ADAG (Automatically Describing Attribution Graphs) is Transluce's circuit tracing library, developed and maintained by Aryaman Arora and Zhengxuan Wu (and, of course, Claude Code). This library includes circuit tracing code for MLP neurons in Llama and Qwen-family Transformer LLMs, along with a whole analysis pipeline which automates circuit interpretation.
The pipeline goes like this:
- Prepare a circuit -- trace neuron attributions across a dataset
- Cluster neurons -- group neurons by their activation/contribution patterns
- Generate descriptions -- explain what each cluster does (input attribution + output contribution)
- Summarize -- produce short labels for each cluster
- Analyze -- steering, correlation, visualization
We also adapt the interactive frontend from Decode Research's excellent circuit-tracer library to enable viewing of all this information. We explain how to do each step below, along with downstream analysis like steering.

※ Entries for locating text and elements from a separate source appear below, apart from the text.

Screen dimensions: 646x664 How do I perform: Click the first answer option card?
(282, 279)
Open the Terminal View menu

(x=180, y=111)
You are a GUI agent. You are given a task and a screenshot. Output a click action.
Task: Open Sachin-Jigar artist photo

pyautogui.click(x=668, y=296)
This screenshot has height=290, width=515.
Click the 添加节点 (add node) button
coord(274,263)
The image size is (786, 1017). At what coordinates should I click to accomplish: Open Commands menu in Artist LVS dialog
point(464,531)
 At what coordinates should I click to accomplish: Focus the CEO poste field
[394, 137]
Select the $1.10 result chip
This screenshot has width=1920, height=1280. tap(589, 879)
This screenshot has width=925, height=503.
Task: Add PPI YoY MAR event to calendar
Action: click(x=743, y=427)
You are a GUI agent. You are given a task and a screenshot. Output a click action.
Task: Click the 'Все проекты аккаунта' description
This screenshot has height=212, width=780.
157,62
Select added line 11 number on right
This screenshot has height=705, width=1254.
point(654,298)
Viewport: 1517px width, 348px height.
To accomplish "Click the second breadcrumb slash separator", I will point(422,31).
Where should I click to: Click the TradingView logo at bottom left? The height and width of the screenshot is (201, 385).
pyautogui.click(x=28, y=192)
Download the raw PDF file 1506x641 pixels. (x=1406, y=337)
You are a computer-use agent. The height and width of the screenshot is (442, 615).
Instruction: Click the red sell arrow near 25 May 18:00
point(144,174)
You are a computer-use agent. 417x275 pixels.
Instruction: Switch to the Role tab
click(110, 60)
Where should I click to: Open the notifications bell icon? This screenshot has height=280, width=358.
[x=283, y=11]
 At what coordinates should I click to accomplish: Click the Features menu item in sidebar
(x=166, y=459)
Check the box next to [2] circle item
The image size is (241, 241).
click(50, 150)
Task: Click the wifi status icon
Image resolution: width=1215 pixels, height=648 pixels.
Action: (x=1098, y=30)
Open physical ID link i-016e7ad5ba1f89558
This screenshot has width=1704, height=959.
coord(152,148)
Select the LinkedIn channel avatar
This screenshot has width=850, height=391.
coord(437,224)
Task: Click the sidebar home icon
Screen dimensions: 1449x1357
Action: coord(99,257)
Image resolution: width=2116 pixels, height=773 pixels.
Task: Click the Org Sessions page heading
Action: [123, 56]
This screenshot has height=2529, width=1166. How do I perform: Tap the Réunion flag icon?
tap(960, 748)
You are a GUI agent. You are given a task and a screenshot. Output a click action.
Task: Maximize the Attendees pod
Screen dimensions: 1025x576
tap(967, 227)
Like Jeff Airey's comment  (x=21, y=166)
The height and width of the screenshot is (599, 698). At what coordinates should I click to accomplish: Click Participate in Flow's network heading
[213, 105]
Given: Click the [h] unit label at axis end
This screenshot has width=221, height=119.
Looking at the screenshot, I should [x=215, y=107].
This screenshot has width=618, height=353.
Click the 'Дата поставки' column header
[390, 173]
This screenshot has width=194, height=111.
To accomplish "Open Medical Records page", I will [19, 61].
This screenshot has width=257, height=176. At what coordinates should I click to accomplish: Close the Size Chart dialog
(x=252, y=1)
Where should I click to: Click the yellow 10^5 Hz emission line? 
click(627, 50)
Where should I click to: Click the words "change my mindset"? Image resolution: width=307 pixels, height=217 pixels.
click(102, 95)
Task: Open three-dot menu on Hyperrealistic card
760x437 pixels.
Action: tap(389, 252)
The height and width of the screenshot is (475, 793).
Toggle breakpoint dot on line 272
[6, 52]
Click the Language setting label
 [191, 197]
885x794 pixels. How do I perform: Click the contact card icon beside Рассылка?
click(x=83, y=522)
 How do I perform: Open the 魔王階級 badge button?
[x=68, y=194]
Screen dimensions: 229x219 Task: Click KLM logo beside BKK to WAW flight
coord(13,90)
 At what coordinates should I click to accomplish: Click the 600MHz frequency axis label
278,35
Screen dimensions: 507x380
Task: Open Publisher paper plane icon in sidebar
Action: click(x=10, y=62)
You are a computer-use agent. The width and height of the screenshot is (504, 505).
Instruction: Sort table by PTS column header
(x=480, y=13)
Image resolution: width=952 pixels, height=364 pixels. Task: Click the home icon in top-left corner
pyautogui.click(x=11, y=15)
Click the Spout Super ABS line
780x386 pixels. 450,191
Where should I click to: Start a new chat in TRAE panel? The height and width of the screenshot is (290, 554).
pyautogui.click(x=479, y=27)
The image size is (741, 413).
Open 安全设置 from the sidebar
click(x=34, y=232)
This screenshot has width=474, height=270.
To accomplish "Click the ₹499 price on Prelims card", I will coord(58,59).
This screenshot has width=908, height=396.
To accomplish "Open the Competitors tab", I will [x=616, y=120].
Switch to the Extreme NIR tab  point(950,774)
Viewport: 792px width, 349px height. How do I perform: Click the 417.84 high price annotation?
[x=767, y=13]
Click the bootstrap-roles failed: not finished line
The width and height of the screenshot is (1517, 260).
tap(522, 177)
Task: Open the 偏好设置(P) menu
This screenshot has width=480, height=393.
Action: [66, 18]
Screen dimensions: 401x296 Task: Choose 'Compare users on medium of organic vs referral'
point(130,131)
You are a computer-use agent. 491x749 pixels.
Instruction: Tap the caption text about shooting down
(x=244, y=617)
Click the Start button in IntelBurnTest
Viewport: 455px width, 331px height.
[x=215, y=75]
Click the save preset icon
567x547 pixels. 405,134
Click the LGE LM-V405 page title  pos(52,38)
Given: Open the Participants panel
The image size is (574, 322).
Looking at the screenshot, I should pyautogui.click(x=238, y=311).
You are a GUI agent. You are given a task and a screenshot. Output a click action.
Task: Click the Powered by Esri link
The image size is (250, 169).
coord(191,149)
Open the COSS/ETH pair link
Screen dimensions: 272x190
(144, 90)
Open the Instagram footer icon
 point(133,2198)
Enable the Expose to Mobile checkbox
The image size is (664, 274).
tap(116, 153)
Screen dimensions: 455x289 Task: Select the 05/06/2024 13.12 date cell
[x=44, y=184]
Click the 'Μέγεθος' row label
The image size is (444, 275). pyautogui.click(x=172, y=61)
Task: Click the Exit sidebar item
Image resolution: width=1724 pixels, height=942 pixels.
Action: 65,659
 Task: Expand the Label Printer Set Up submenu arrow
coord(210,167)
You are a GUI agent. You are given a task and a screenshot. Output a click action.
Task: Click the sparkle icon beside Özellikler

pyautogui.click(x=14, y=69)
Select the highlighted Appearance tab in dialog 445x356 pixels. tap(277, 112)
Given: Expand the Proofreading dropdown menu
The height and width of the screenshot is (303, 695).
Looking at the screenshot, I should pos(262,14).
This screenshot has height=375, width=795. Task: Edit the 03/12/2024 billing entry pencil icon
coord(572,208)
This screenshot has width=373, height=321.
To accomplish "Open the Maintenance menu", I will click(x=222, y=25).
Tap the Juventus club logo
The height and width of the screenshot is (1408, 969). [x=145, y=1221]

If you use this code, please cite:
@article{arora2026sparse,
title={Language Model Circuits Are Sparse in the Neuron Basis},
author={Aryaman Arora and Zhengxuan Wu and Jacob Steinhardt and Sarah Schwettmann},
year={2026},
journal={arXiv:2601.22594},
url={https://arxiv.org/abs/2601.22594},
}
@article{arora2026adag,
title={ADAG: Automatically Describing Attribution Graphs},
author={Aryaman Arora and Zhengxuan Wu and Jacob Steinhardt and Sarah Schwettmann},
year={2026},
journal={arXiv:2604.07615},
url={https://arxiv.org/abs/2604.07615},
}# Install dependencies
uv sync
# Copy and configure environment
cp .env.template .env
# Fill in API keys in .env
# Trace a circuit from a config
uv run python scripts/circuit_prep/prep.py --config configs/capitals.yaml
# Or submit as a SLURM job
sbatch --export=CONFIG=configs/capitals.yaml scripts/circuit_prep/prep.sbatch- Prepare a circuit -- trace neuron attributions across a dataset
- Cluster neurons -- group neurons by their activation/contribution patterns
- Generate descriptions -- explain what each cluster does (input attribution + output contribution)
- Summarize -- produce short labels for each cluster
- Analyze -- steering, correlation, visualization
Create a Python module in scripts/circuit_prep/data/ that exports:
# scripts/circuit_prep/data/my_dataset.py
prompts = ["What is the capital of Texas?", ...]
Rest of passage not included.